Skip site navigation (1)Skip section navigation (2)
Date:      Wed, 5 Nov 2008 02:16:25 -0800
From:      Jeremy Chadwick <koitsu@FreeBSD.org>
To:        Ian Smith <smithi@nimnet.asn.au>
Cc:        questions@FreeBSD.org
Subject:   Re: Apache environment variables - logical AND
Message-ID:  <20081105101625.GA6494@icarus.home.lan>
In-Reply-To: <20081105194002.N70117@sola.nimnet.asn.au>
References:  <20081105170631.O70117@sola.nimnet.asn.au> <20081105072752.GA4079@icarus.home.lan> <20081105194002.N70117@sola.nimnet.asn.au>

next in thread | previous in thread | raw e-mail | index | archive | help
On Wed, Nov 05, 2008 at 08:24:16PM +1100, Ian Smith wrote:
> On Tue, 4 Nov 2008, Jeremy Chadwick wrote:
>  > On Wed, Nov 05, 2008 at 05:33:45PM +1100, Ian Smith wrote:
>  > > I know this isn't FreeBSD specific - but I am, so crave your indulgence.
>  > > 
>  > > Running Apache 1.3.27, using a fairly extensive access.conf to beat off 
>  > > the most rapacious robots and such, using mostly BrowserMatch[NoCase] 
>  > > and SetEnvIf to moderate access to several virtual hosts.  No problem.
>  > > 
>  > > OR conditions are of course straighforward:
>  > > 
>  > >   SetEnvIf <condition1> somevar
>  > >   SetEnvIf <condition2> somevar
>  > >   SetEnvIf <exception1> !somevar
>  > > 
>  > > What I can't figure out is how to set a variable3 if and only if both 
>  > > variable1 AND variable2 are set.  Eg:
>  > > 
>  > >   SetEnvIf Referer "^$" no_referer
>  > >   SetEnvIf User-Agent "^$" no_browser
>  > > 
>  > > I want the equivalent for this (invalid and totally fanciful) match: 
>  > > 
>  > >   SetEnvIf (no_browser AND no_referer) go_away
>  > 
>  > Sounds like a job for mod_rewrite.  The SetEnvIf stuff is such a hack.
> 
> It may be a hack, but I've found it an extremely useful one so far.
>
>  > This is what we use on our production servers (snipped to keep it
>  > short):
>  > 
>  > RewriteEngine on
>  > RewriteCond %{HTTP_REFERER} ^XXXX:                      [OR]
>  > RewriteCond %{HTTP_REFERER} ^http://forums.somethingawful.com/  [OR]
>  > RewriteCond %{HTTP_REFERER} ^http://forums.fark.com/    [OR]
>  > RewriteCond %{HTTP_USER_AGENT} ^Alexibot                [OR]
>  > RewriteCond %{HTTP_USER_AGENT} ^asterias                [OR]
>  > RewriteCond %{HTTP_USER_AGENT} ^BackDoorBot             [OR]
>  > RewriteCond %{HTTP_USER_AGENT} ^Black.Hole              [NC,OR]
>  > RewriteCond %{HTTP_USER_AGENT} ^WWWOFFLE                [OR]
>  > RewriteCond %{HTTP_USER_AGENT} ^Xaldon.WebSpider
>  > RewriteRule ^.* - [F,L]
>  > 
>  > You need to keep something in mind however: blocking by user agent is
>  > basically worthless these days.  Most "leeching" tools now let you
>  > spoof the user agent to show up as Internet Explorer, essentially
>  > defeating the checks.
> 
> While that's true, I've found most of the more troublesome robots are 
> too proud of their 'brand' to spoof user agent, and those that do are a) 
> often consistent enough in their Remote_Addr to exclude by subnet and/or 
> b) often make obvious errors in spoofed User_Agent strings .. especially 
> those pretending to be some variant of MSIE :)

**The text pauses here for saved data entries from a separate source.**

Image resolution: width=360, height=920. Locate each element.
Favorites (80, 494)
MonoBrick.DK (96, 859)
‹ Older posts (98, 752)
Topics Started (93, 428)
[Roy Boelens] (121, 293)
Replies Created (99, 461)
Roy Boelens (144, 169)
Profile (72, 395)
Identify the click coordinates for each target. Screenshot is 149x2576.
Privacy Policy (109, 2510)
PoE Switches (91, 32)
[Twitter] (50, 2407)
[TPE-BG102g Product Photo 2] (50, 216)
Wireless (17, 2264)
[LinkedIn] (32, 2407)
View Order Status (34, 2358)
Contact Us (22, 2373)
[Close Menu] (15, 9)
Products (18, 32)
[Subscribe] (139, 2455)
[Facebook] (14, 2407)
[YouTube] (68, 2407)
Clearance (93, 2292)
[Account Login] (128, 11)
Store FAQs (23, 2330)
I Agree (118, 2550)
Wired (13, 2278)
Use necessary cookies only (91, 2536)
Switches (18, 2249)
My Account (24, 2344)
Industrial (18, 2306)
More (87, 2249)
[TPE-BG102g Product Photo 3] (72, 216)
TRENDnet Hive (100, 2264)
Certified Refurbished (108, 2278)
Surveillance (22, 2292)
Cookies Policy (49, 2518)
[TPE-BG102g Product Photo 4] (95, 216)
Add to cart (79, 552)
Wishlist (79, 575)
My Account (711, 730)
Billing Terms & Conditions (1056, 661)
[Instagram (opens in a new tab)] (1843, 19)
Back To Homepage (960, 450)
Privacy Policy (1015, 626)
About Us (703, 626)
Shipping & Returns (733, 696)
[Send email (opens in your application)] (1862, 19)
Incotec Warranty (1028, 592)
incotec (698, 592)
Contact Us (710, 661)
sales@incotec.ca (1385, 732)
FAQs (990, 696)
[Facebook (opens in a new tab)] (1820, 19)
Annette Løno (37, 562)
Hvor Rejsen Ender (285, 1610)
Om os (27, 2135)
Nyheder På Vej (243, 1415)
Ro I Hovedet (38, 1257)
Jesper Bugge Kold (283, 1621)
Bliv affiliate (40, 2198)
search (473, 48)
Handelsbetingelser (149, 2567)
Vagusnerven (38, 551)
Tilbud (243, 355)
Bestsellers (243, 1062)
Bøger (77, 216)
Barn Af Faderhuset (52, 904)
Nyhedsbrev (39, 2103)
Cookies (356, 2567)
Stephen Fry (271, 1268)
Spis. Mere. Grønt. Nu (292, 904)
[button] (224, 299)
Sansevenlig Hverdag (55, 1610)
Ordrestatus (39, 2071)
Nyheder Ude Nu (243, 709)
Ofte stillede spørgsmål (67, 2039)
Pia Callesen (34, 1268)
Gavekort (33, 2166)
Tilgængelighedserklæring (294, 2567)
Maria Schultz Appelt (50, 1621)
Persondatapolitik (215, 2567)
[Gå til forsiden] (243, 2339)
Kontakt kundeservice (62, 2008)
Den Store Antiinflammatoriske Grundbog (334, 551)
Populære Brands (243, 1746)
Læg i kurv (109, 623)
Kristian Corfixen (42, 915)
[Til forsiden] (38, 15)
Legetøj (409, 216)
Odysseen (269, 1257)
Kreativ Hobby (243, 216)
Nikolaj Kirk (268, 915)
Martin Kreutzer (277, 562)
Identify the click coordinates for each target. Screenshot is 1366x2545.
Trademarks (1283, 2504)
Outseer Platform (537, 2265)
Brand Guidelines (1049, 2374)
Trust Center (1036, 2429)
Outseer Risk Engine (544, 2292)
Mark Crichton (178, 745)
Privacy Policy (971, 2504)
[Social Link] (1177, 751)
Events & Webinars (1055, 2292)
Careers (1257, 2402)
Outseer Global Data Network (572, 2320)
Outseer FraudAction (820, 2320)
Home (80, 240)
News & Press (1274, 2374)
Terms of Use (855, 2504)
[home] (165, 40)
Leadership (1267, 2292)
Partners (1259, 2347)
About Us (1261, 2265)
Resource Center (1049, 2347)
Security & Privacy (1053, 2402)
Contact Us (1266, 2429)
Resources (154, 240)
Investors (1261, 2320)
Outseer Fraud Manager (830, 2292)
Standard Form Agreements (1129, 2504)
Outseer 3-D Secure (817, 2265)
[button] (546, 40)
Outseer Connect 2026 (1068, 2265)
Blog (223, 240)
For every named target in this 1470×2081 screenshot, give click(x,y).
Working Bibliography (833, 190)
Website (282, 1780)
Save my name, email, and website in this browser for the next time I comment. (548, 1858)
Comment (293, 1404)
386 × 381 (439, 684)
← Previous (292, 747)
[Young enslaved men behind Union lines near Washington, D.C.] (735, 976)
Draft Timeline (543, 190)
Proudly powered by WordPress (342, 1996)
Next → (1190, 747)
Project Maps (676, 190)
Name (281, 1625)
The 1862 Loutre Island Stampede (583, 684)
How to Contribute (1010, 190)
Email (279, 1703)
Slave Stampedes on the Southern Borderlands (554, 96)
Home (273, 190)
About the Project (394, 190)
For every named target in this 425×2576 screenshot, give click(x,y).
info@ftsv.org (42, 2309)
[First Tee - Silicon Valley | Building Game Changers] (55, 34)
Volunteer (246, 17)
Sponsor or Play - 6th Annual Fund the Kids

I haven't found this to be true at all, and I've been doing web hosting
since 1993.  In the past 2-3 years, the amount of leeching tools which
spoof their User-Agent has increased dramatically.

But step back for a moment and look at it from a usability perspective,
because this is what really happens.

A user tries to leech a site you host, using FruitBatLeecher, which your
Apache server blocks based on User-Agent.  The user has no idea why the
leech program doesn't work.  Does the user simply give up his quest?
Absolutely not -- the user then goes and finds BobsBandwidthZilla which
pretends to be Internet Explorer, Firefox, or lynx, and downloads the
site.

Now, if you're trying to block robots/scrapers which aren't honouring
robots.txt, oh yes, that almost always works, because those rarely spoof
their User-Agent (I think to date I've only seen one site which did
that, and it was some Russian search engine).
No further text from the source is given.